INTEGRATION AND THE END OF THE NEGRO LEAGUES
By that point, the push to integrate major league baseball was slowly gaining steam. In 1942, former UCLA athletic star Jackie Robinson and another black player named Nate Moreland were granted a cursory workout with the Chicago White Sox. The 1944 death of Baseball Commissioner Kenesaw Mountain Landis, a strict segregationist, provided another opening, and in 1945 sportswriters engineered tryouts for Negro Leaguers with the Brooklyn Dodgers and Boston Red Sox, the latter again involving Robinson.

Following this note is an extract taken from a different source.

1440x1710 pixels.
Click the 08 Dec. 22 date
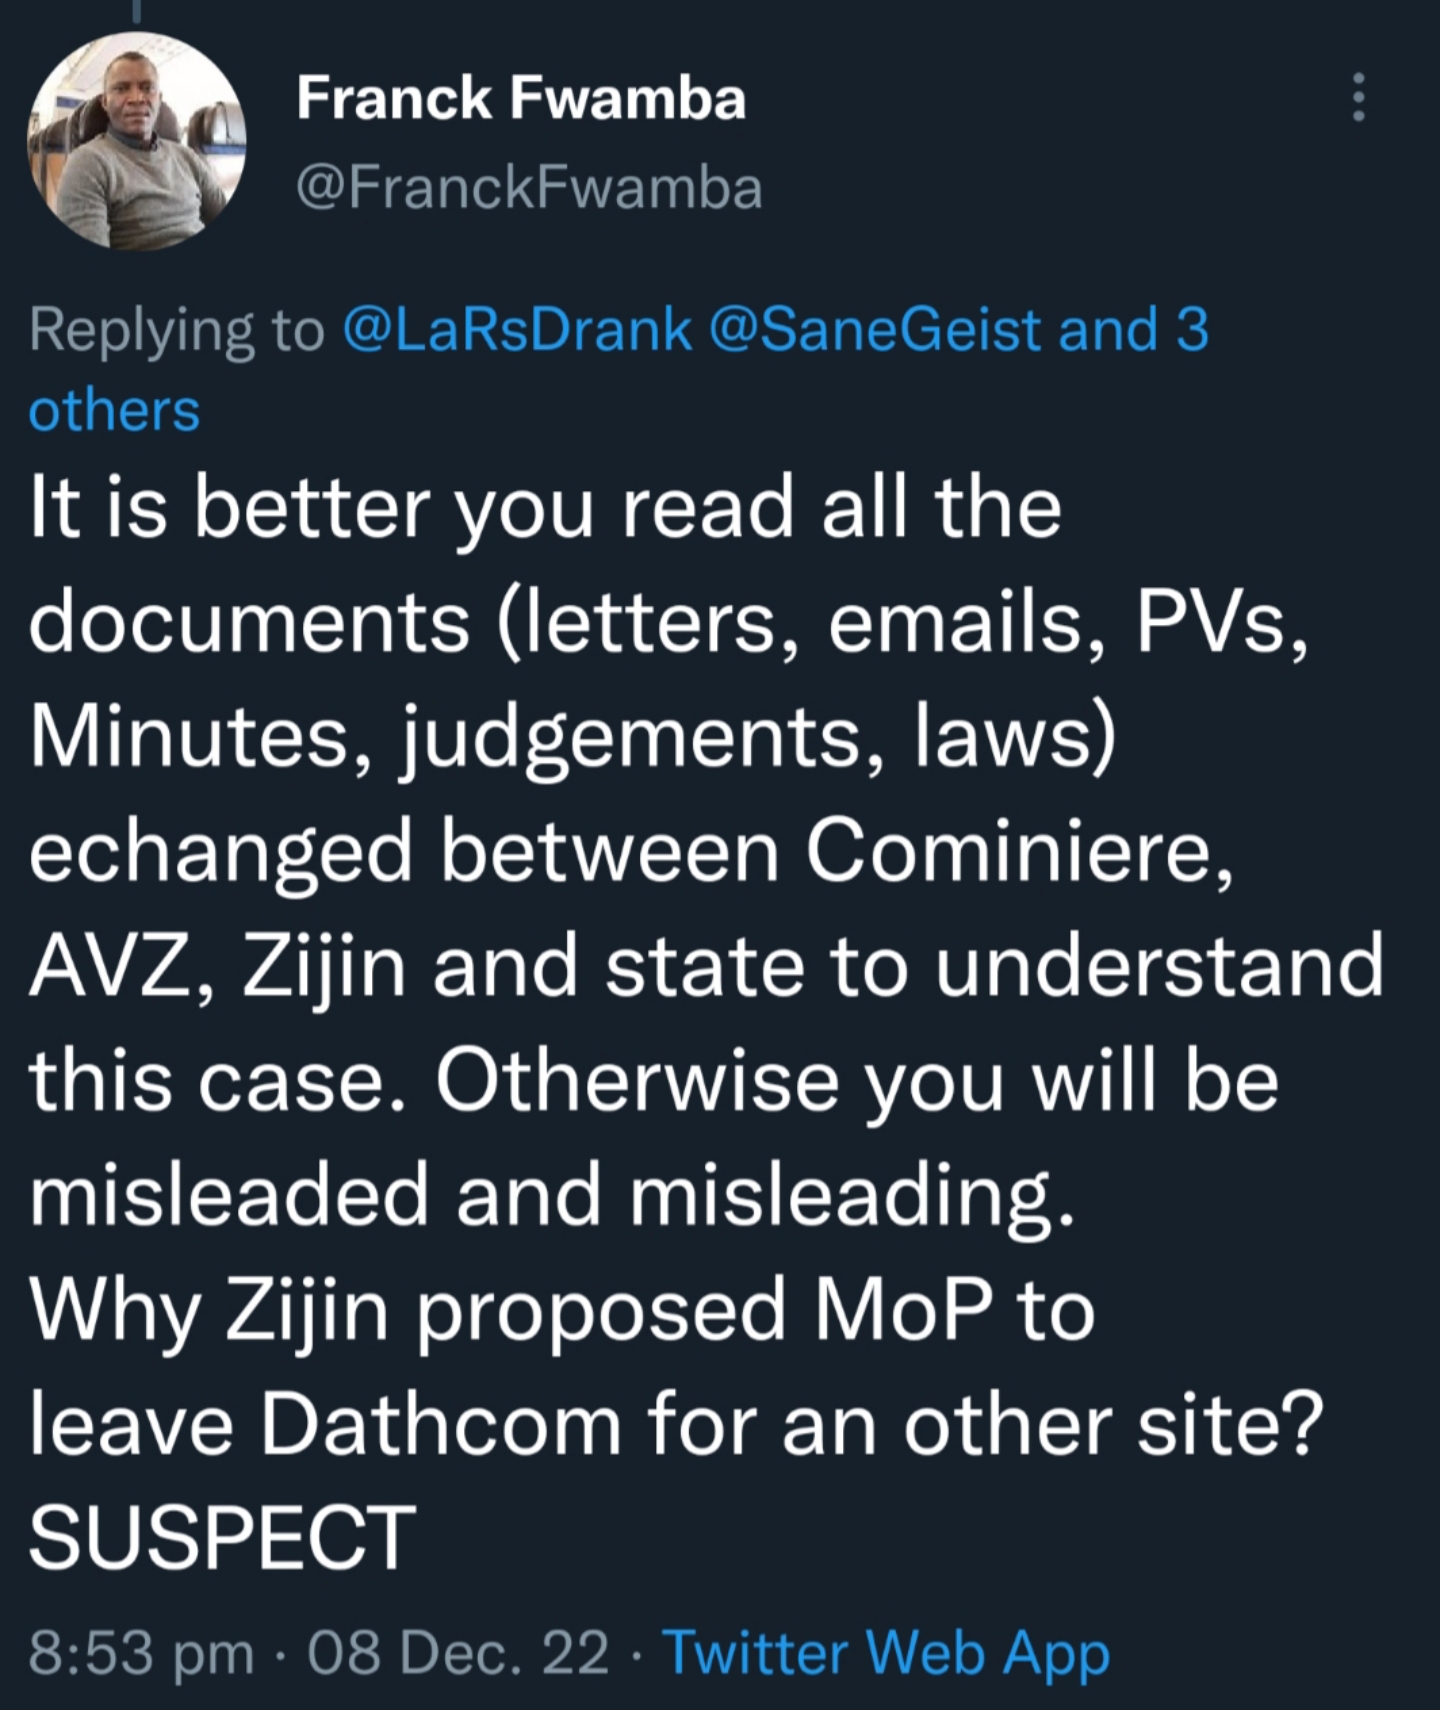(458, 1652)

As it turned out, Dodgers general manager Branch Rickey was already scouting African Americans, ostensibly for a new Negro league but in reality for his major league team. He forged a secret arrangement with Robinson in August 1945, and shook the baseball world with his official announcement in October.

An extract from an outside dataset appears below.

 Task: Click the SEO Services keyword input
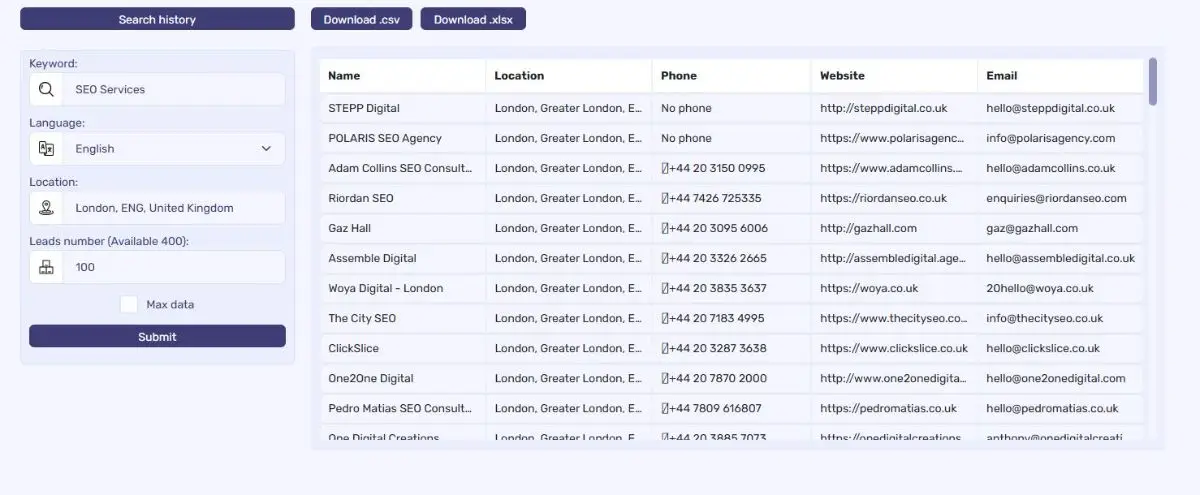click(x=173, y=89)
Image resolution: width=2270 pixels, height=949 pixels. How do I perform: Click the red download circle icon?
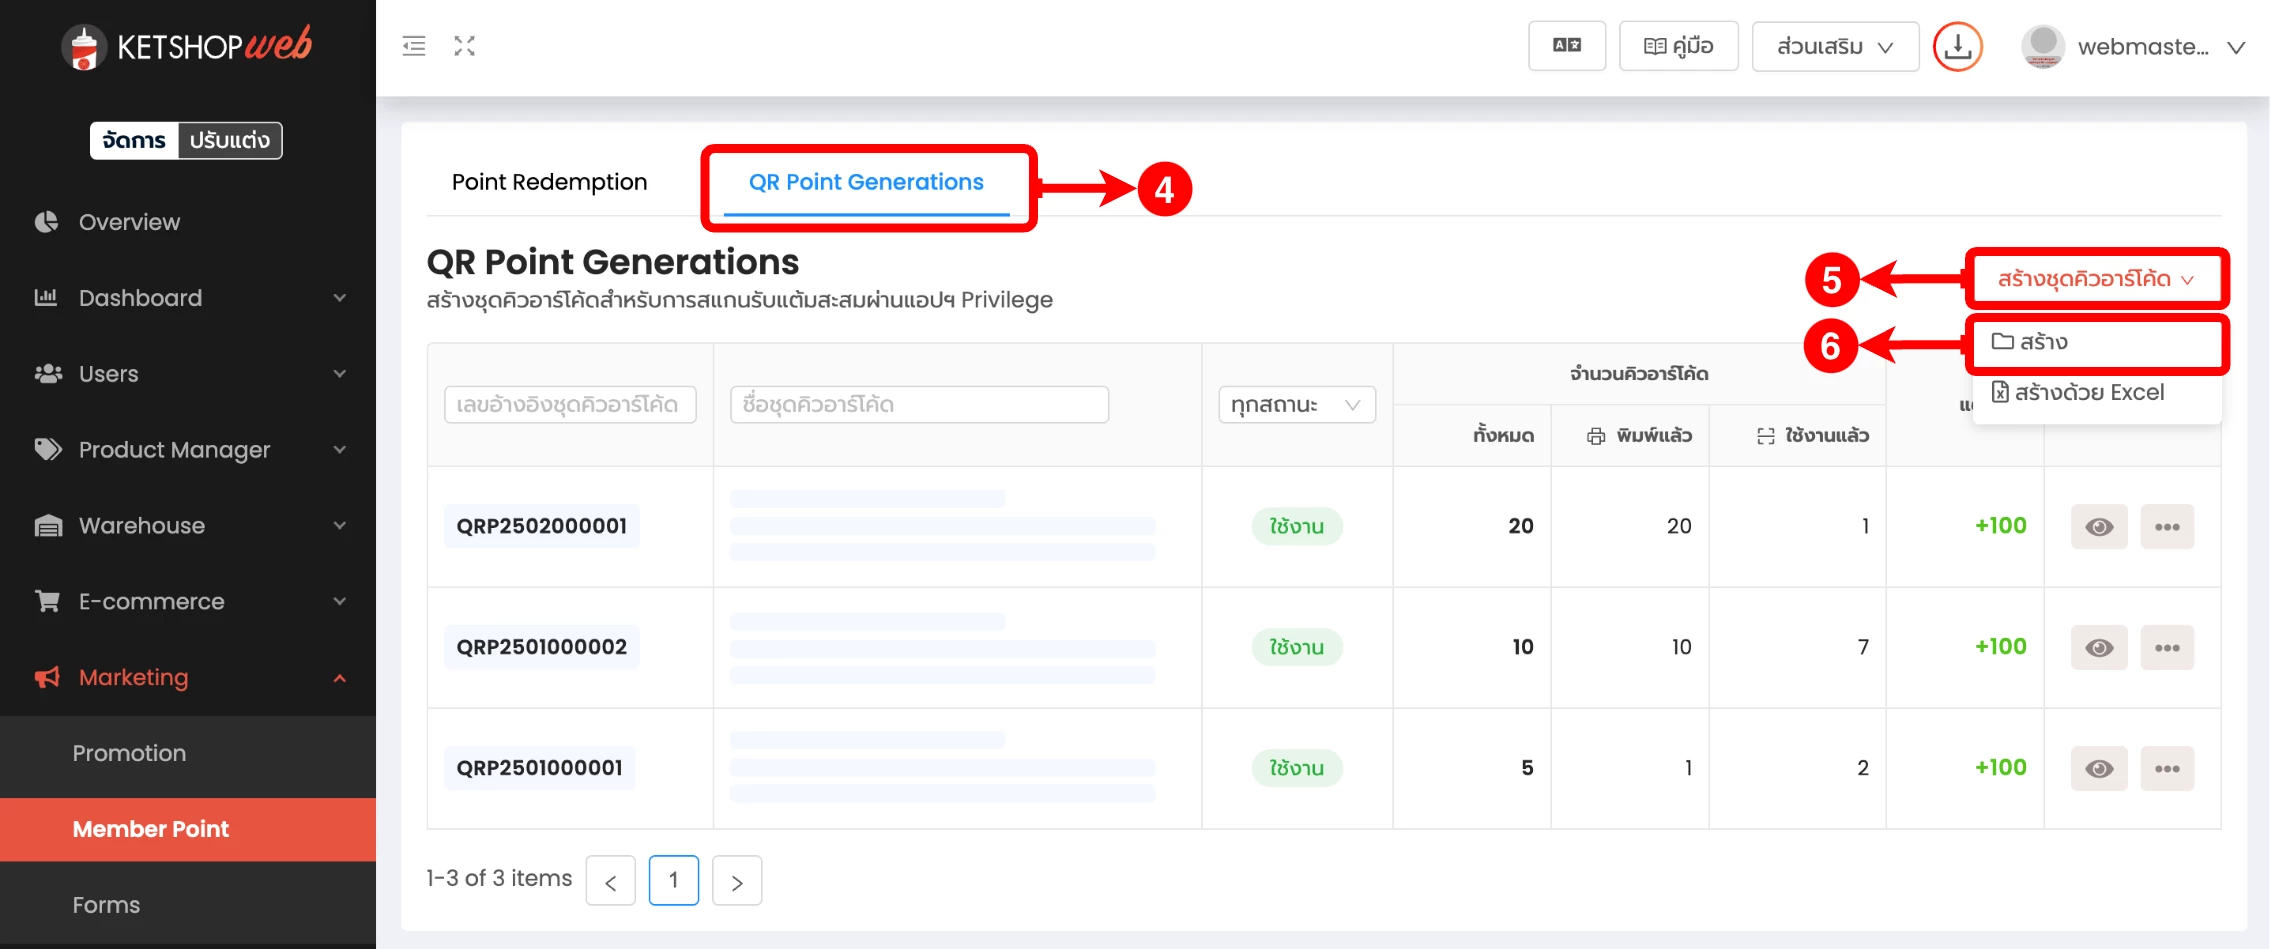click(x=1957, y=47)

Following an outstanding season with the minor league Montreal Royals in 1946, Robinson officially integrated major league baseball by manning first base for the Dodgers on April 15, 1947. On July 5, former Newark Eagles star Larry Doby became the second black big leaguer by suiting up for the Cleveland Indians. Three more appeared in the majors by the end of the year, and the following season, after signing the now-42-year-old Paige, Cleveland went on to win the World Series.
The successes of Robinson, Doby and other African Americans like Roy Campanella and Monte Irvin drew the attention of black communities and drained the Negro Leagues of its fan base. The Negro National League disbanded in 1948, and the Negro American League limped through the 1950s, its attempts to sign white players and women having little lasting impact on the turnstiles.
In the meantime, major league baseball was proving slow to change; as late as August 1953, only six of its 16 teams were fielding black players. However, the historic accomplishments of young stars like Willie Mays, Hank Aaron and Ernie Banks soon prompted organizations to change their ways, and in 1959, the Red Sox became the last major league team to integrate with the addition of infielder Elijah “Pumpsie” Green.
The following year, the Negro American League folded. Some longtime clubs like the Monarchs attempted to stay afloat, but the combination of lower-grade talent and strengthening of major sports franchises led to their extinction through the decade, with only the Indianapolis Clowns managing to survive as a traveling team until ceasing operations in 1989.